Estoy esperando que sea una con relámpagos y poderosos rayos en el
cielo. Es un espectáculo verlos desde aquí. Como la casa tiene
pararrayos, alguno a veces nos cae encima. Pocas veces. En el tiempo
que estamos aquí debe haber ocurrido unas tres veces. No nos asustó,
ni nos escandalizó, ni nada de eso. Más bien nos trajo como un
asombro de niños. Podríamos haber dicho: ¡hala! Totalmente
asombrados. Seguro que algo así exclamamos más divertidos que
preocupados. Fumar mirando -disfrutando- una tormenta de verano, es
una gloria breve y magnífica. Es algo que queda grabado en el
cuerpo, en el alma, en el espíritu. Un recuerdo para ser devorado
por el dios. O mejor: un recuerdo para que se lo quede la fuente de
todo, para que lo paladee, para que lo disfrute... Pasa que no puedo
fumar. Me da asco. Cuando doy una pitada me vienen arcadas, náuseas.

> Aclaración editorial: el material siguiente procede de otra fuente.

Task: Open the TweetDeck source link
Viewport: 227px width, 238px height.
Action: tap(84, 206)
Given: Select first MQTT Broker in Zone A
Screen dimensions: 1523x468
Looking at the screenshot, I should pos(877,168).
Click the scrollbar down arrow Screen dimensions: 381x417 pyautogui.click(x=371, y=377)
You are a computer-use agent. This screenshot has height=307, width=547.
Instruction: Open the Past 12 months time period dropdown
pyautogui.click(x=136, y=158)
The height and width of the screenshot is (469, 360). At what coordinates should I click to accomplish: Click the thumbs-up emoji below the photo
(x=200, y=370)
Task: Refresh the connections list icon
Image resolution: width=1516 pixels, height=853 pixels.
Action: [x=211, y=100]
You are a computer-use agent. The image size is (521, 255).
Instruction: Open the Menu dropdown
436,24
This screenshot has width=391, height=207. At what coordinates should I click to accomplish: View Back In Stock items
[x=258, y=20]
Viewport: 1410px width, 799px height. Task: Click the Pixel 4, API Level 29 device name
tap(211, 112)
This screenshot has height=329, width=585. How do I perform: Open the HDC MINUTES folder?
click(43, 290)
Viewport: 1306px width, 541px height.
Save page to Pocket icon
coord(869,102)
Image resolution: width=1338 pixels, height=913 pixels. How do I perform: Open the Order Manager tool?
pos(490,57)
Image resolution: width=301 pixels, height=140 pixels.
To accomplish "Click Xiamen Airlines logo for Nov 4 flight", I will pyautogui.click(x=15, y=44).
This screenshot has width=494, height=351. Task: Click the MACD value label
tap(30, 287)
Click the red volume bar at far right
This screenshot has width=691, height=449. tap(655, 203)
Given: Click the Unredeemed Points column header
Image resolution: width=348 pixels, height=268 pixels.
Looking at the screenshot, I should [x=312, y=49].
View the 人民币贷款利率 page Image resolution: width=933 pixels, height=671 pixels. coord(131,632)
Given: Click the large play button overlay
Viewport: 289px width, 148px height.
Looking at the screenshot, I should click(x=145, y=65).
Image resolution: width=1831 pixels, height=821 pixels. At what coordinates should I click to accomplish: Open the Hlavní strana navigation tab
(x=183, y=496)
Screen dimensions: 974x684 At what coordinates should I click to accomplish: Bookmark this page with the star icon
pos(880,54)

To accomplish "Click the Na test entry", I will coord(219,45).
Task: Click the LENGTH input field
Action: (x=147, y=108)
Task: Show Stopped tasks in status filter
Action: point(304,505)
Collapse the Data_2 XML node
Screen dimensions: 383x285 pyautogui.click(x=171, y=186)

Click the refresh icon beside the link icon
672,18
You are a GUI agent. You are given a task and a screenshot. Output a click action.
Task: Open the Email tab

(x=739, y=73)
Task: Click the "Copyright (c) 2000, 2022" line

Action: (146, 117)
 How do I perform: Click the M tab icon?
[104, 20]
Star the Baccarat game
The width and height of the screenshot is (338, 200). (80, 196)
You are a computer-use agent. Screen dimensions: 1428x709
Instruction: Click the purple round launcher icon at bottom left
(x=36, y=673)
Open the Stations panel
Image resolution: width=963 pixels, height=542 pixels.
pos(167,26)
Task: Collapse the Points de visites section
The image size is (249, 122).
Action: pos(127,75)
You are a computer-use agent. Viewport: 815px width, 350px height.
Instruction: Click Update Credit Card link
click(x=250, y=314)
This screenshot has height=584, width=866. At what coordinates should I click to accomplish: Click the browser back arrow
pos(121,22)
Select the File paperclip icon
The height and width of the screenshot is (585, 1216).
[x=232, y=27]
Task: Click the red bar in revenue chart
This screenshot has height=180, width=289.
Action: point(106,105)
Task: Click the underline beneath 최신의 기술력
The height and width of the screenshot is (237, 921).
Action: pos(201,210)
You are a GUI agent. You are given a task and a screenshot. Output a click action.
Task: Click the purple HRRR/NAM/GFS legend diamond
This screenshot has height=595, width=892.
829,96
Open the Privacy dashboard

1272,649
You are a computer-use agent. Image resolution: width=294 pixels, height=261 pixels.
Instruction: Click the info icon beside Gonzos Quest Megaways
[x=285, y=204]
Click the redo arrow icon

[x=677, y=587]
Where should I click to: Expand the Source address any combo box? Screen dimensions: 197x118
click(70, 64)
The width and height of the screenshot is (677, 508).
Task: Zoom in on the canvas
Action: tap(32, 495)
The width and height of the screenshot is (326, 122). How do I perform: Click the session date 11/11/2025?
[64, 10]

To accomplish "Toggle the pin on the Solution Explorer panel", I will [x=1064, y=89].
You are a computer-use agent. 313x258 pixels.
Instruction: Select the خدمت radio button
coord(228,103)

Me siento como el Pequeño Alex después de
que le hicieran el infame tratamiento para dejar de delinquir. Es una
pena. Sin embargo persisto en mis ganas: voluntariosamente pido
tabaco a los amigos que fuman. Quiero fumar, me digo. Solo que por
ahora, siempre me pasa lo mismo, doy un par de caladas y tengo que
apagarlos. Y me quedo un poco triste por no poder a pesar de querer.
Por suerte, me queda el futuro. Ese, en el que ahora mismo estoy
mirando una tormenta -radiante y llena de rayos-, fumando.